— RECORDS SHOWN —
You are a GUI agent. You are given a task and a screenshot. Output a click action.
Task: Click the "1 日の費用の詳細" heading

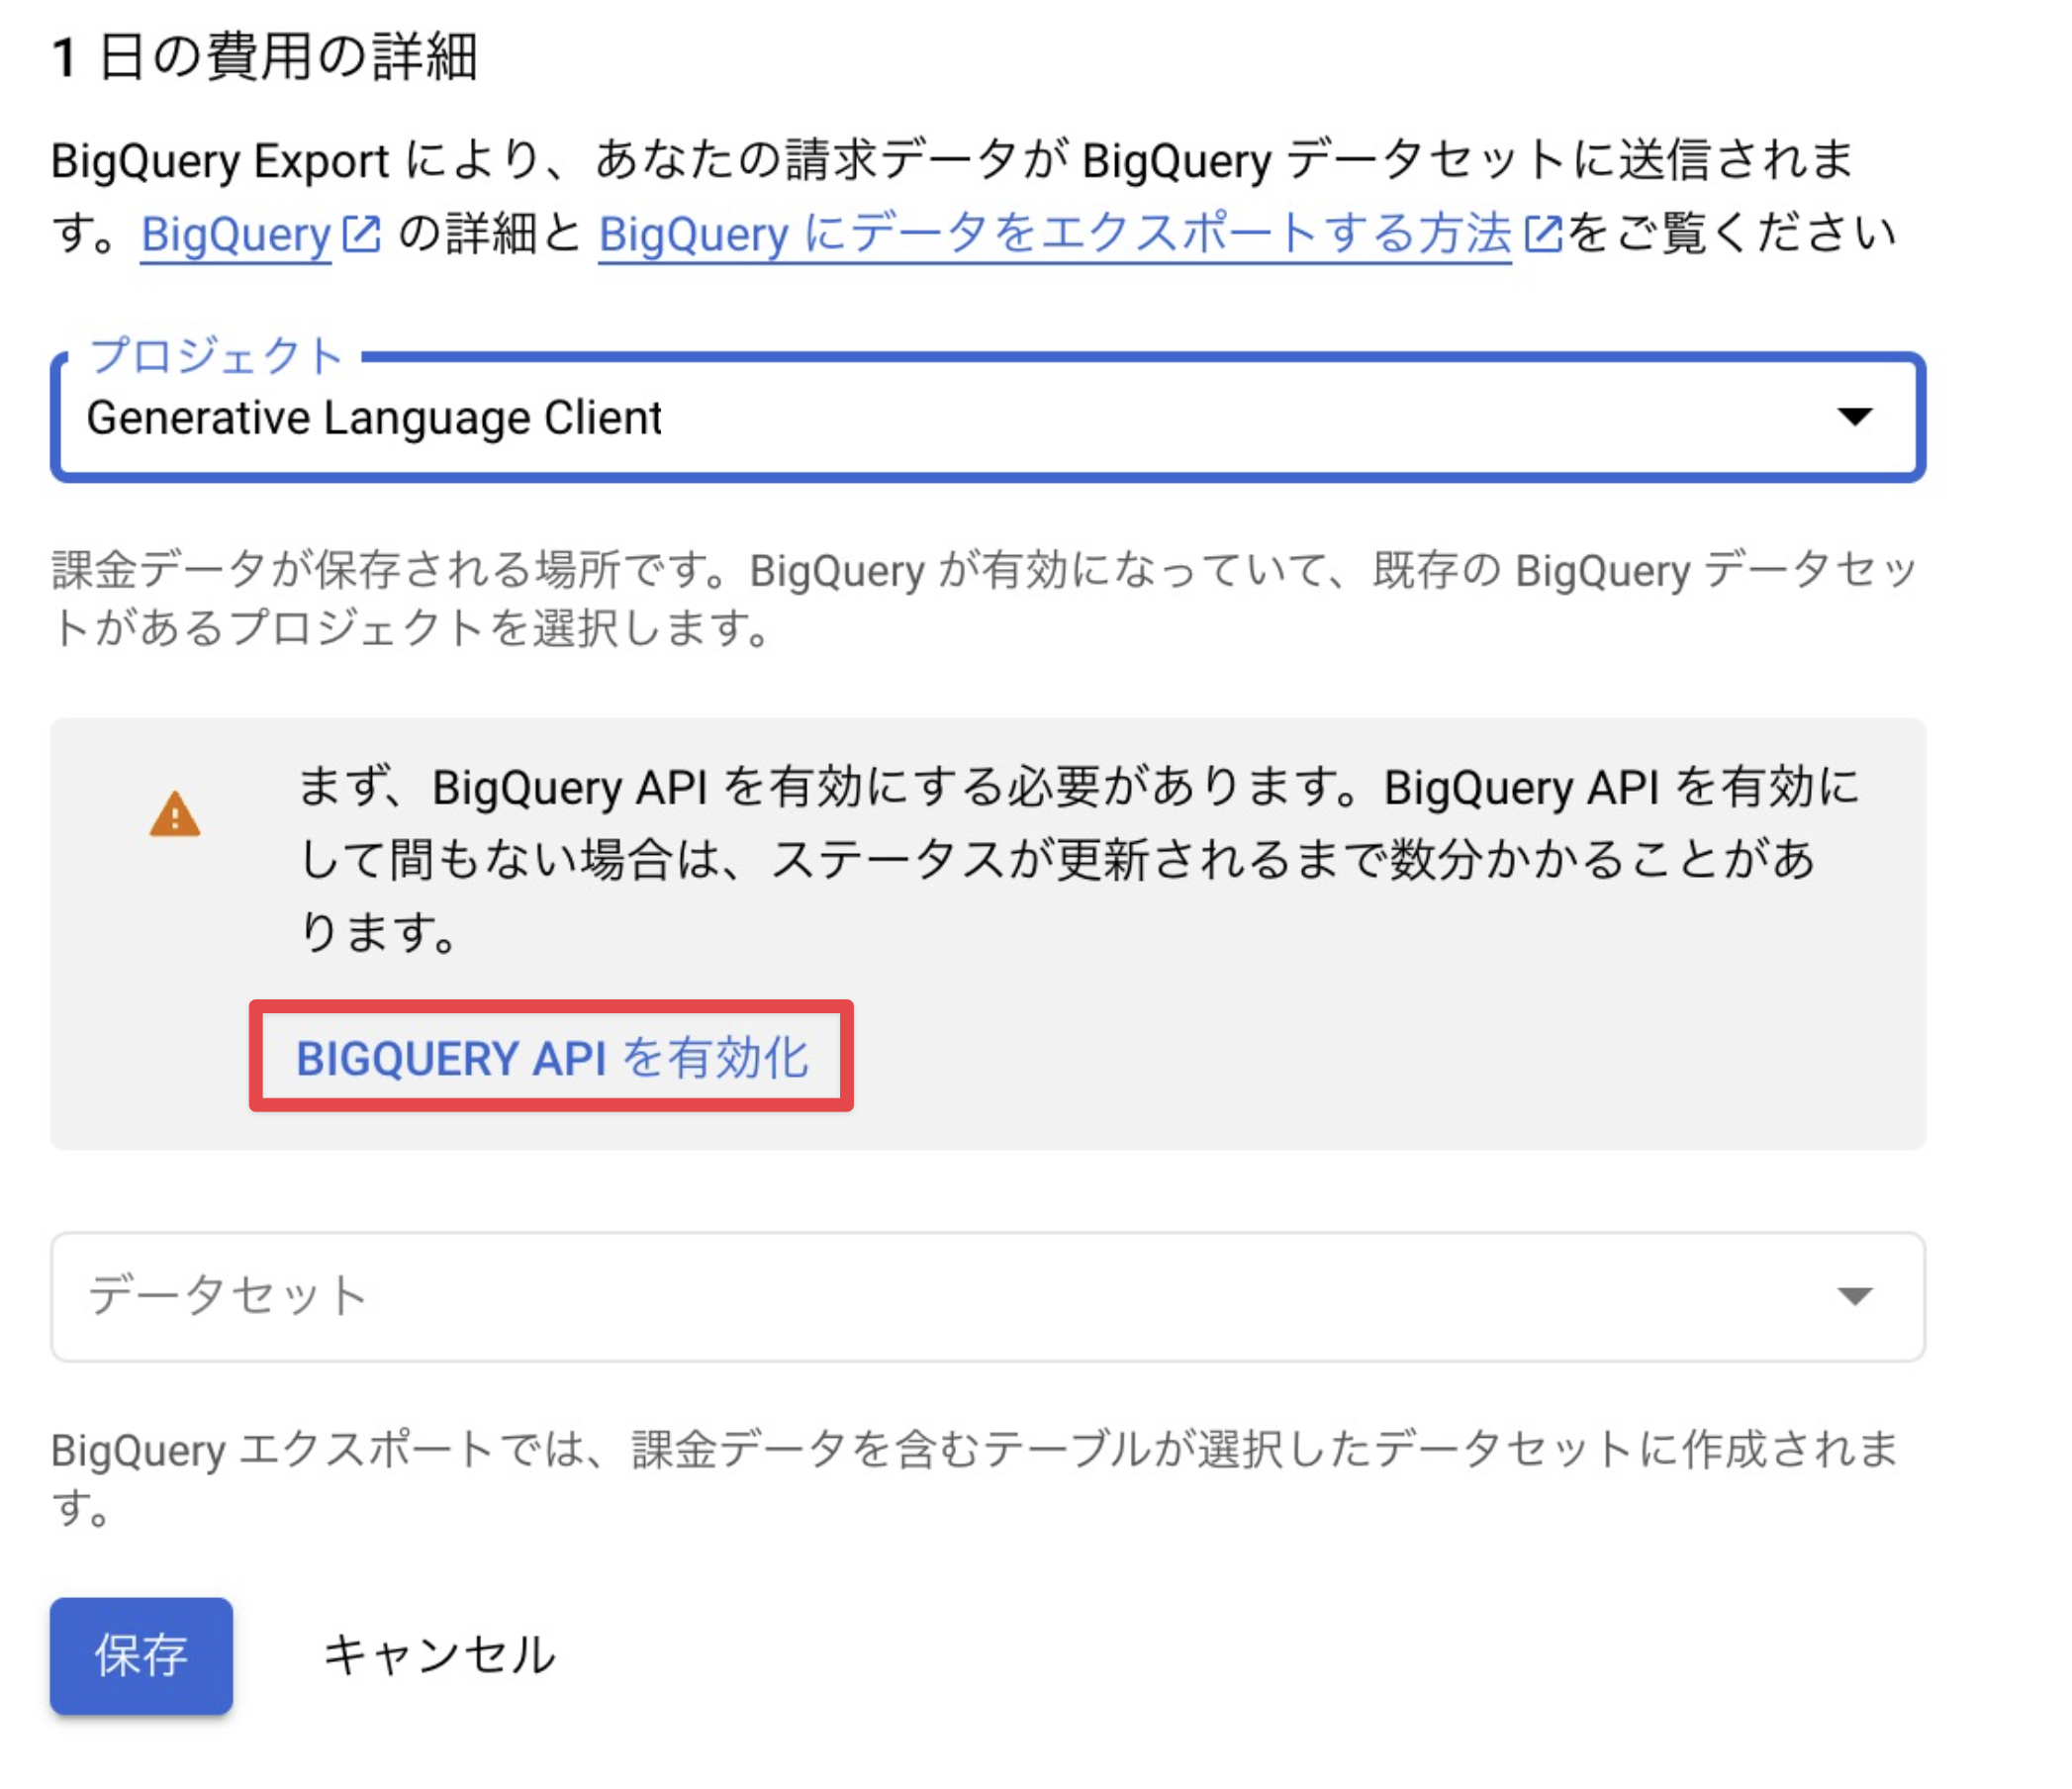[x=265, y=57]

* * *

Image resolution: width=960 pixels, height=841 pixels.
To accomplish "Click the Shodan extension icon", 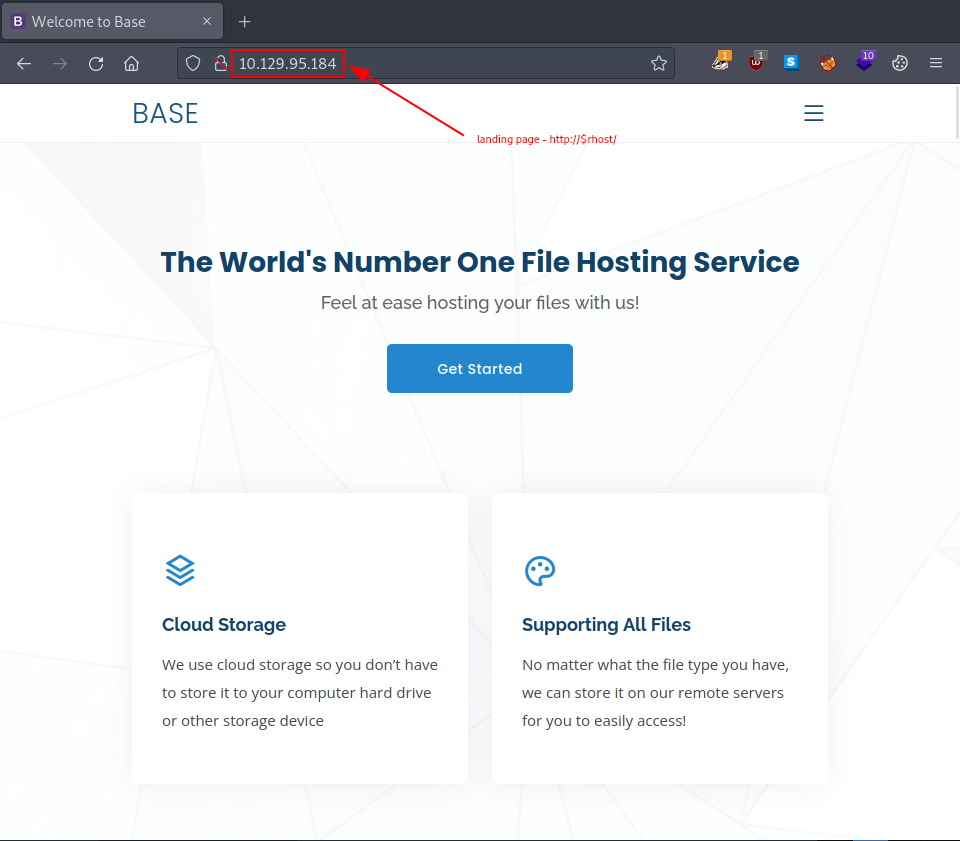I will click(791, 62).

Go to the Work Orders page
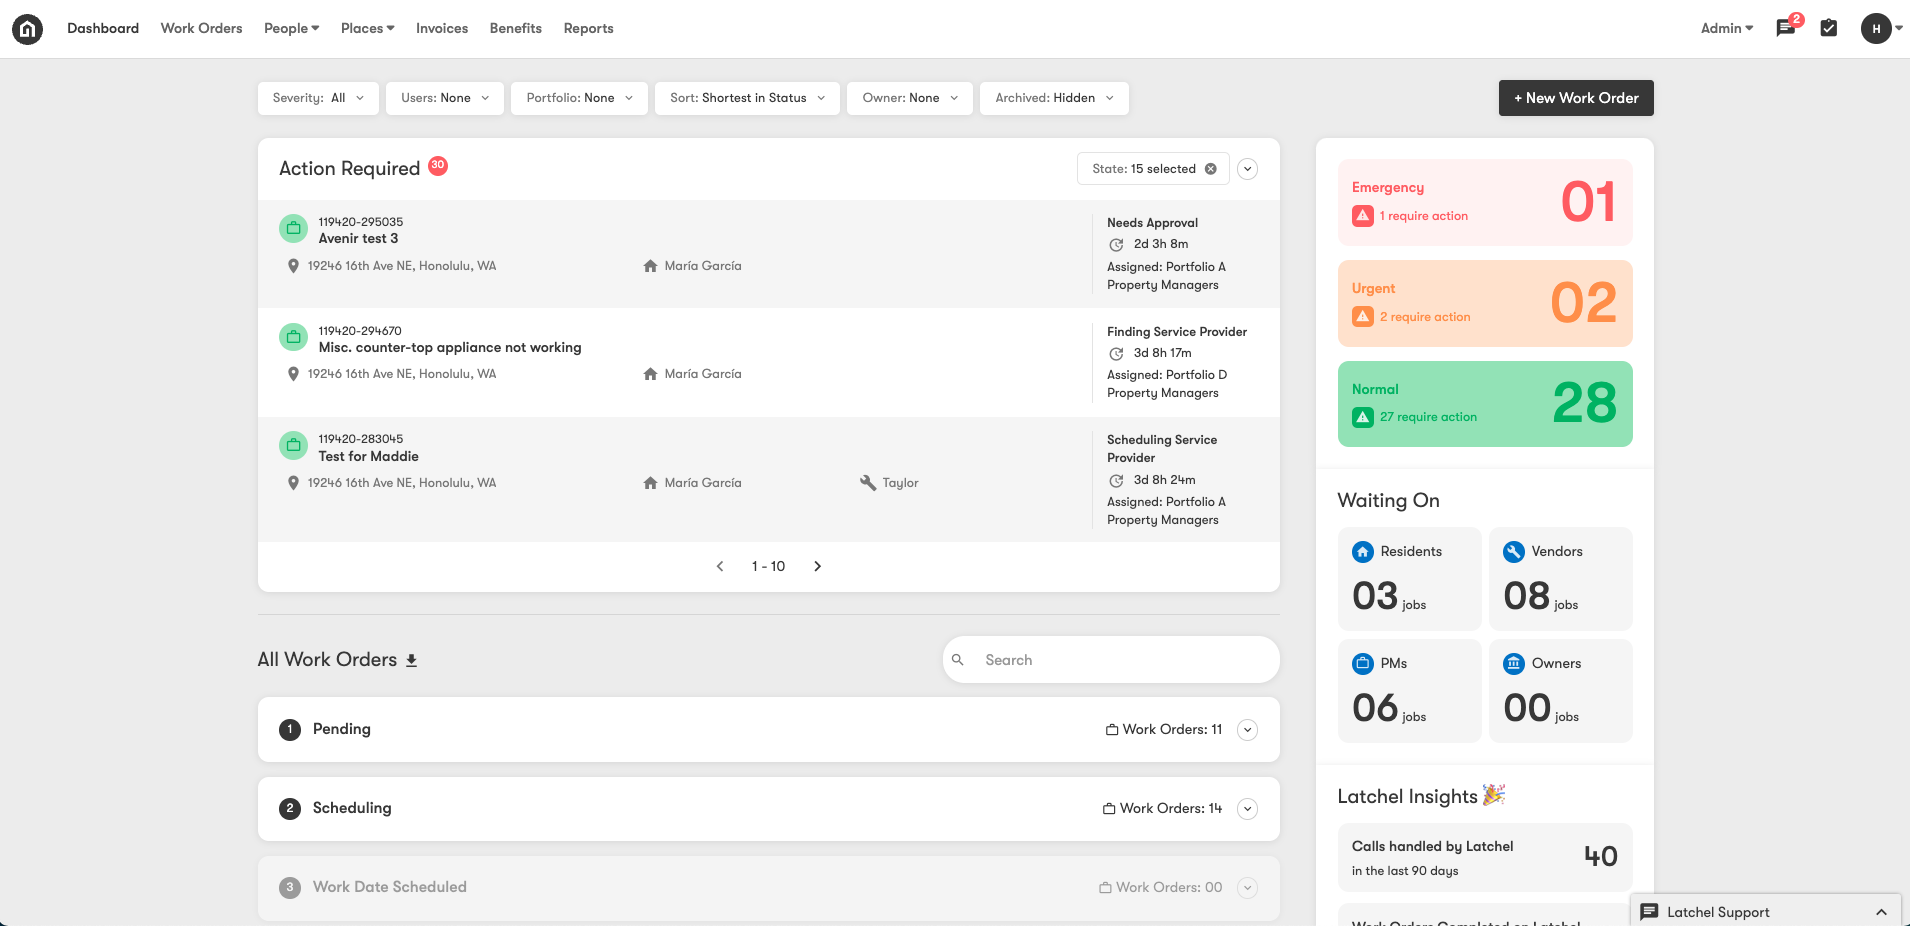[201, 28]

--

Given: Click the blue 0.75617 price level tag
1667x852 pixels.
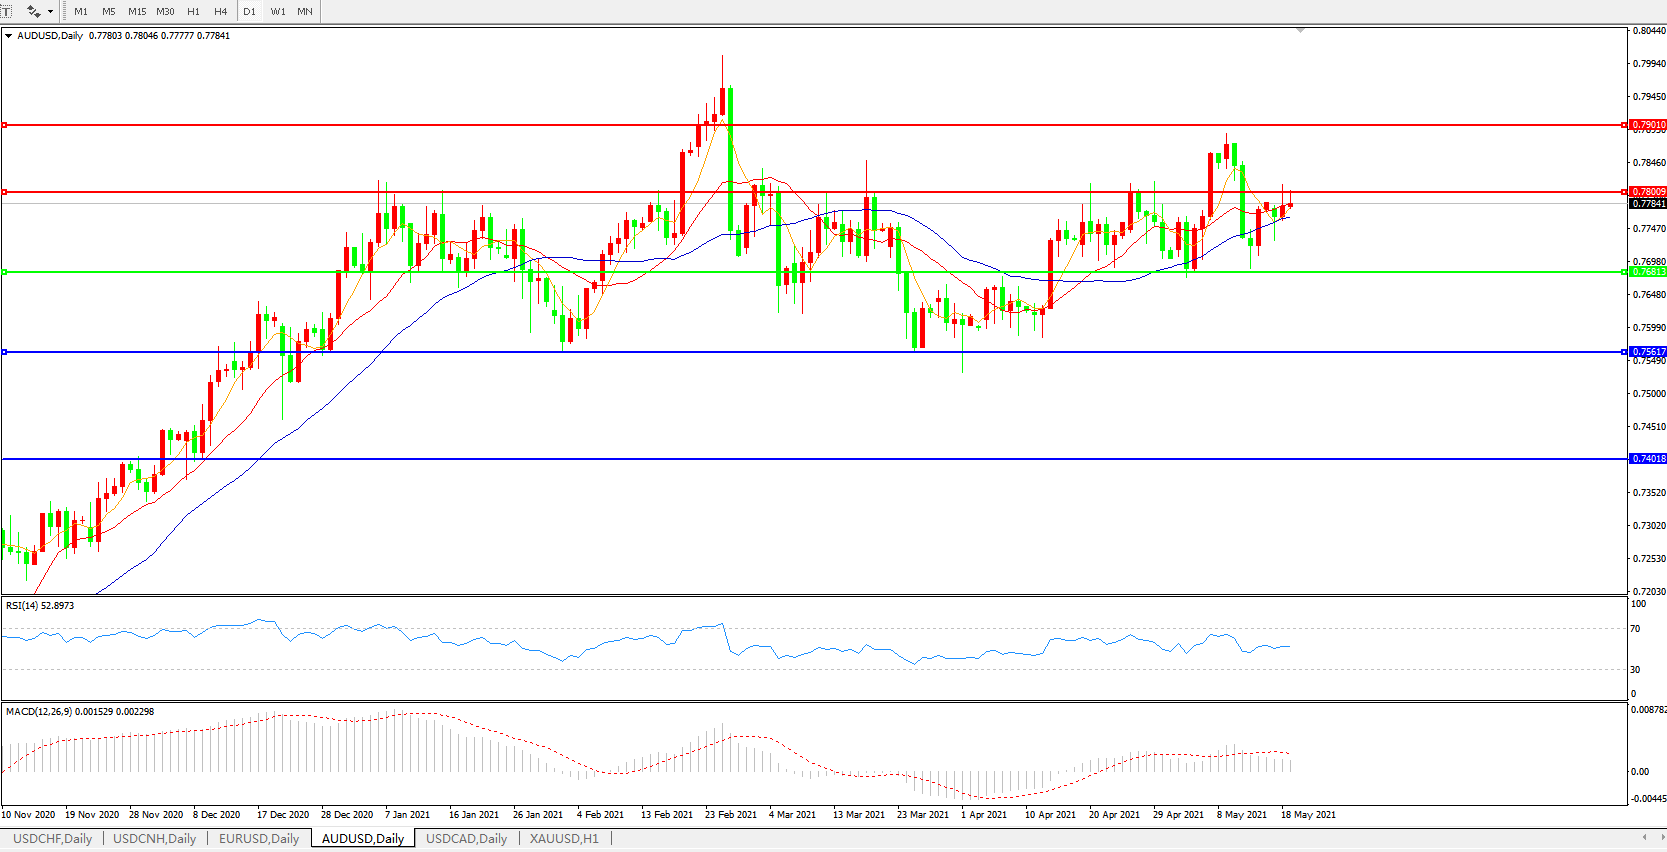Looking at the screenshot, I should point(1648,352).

— WORK TO BE COMPLETED —
Print the lines that begin with the line containing "You are a GUI" and end with the line containing "[x=265, y=57]", including both of those lines. Omit the pictures from the output.

— ANSWER TO THIS PROBLEM —
You are a GUI agent. You are given a task and a screenshot. Output a click action.
Task: Click the "1 日の費用の詳細" heading

[x=265, y=57]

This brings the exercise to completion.